» WORK REQUEST:
Check each line of the listing below for "Open" and state how many lines contain it, with no other words.

» SUPPLIED RECORDS:
___

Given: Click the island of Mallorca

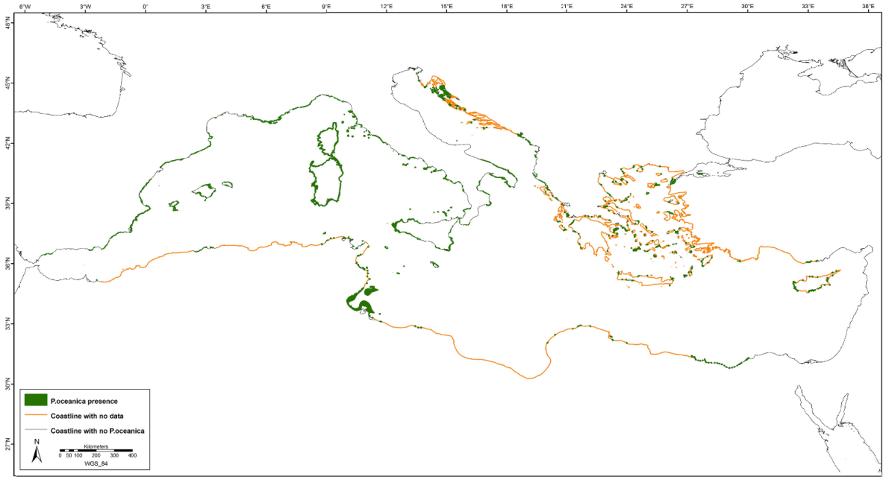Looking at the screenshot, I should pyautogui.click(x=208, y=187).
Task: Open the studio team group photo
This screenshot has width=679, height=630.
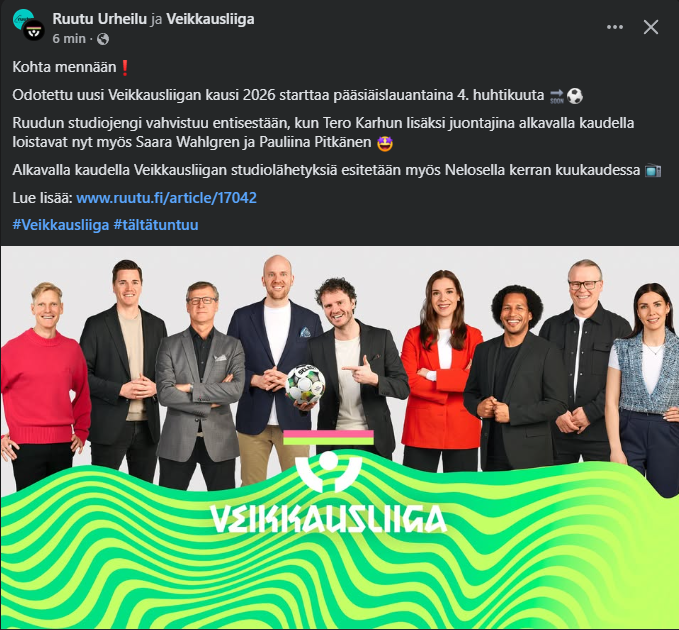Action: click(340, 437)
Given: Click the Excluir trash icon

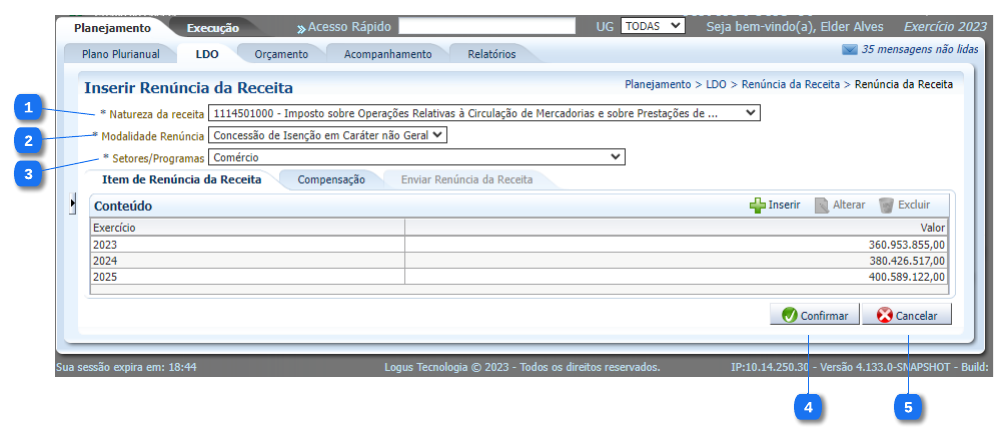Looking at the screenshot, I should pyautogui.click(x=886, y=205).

___

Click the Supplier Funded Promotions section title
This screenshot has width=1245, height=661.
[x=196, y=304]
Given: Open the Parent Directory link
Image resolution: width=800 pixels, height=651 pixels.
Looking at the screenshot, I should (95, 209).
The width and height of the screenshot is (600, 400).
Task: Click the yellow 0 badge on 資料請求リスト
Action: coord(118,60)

___

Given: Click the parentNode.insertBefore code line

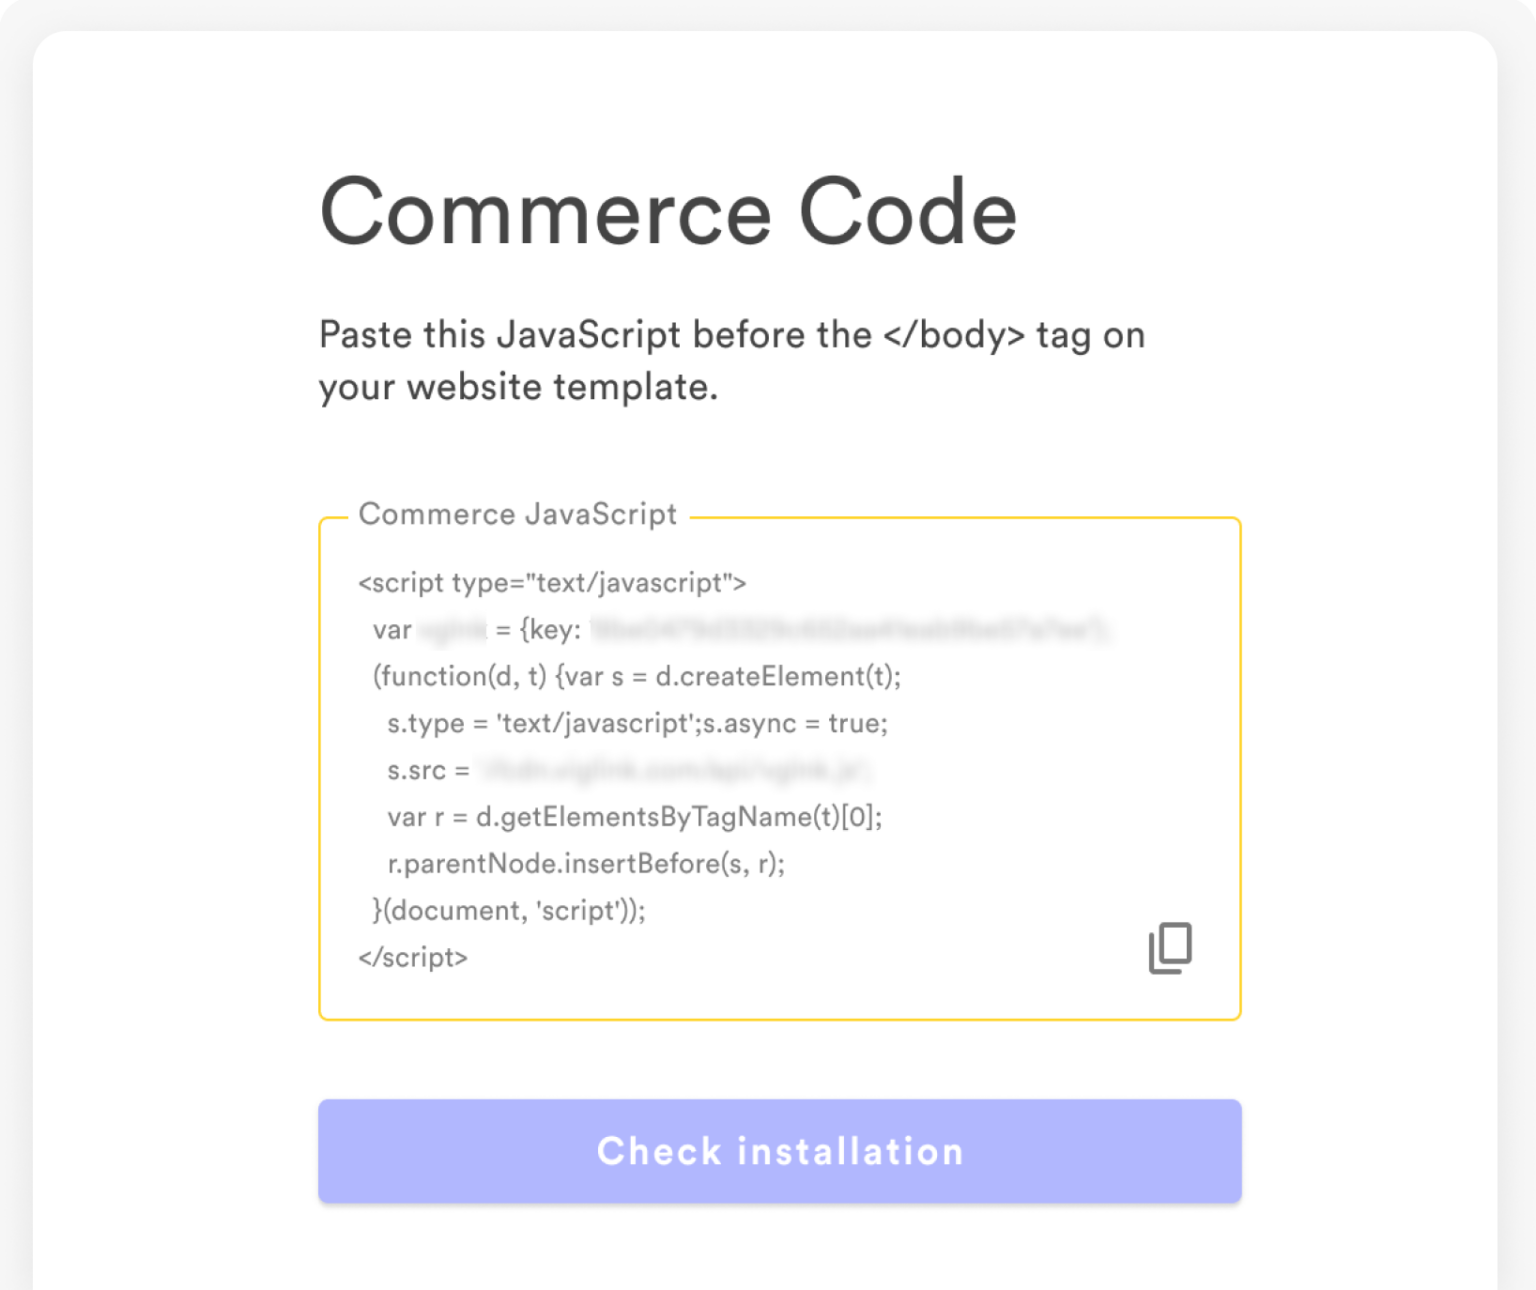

___

» TASK SOLUTION:
2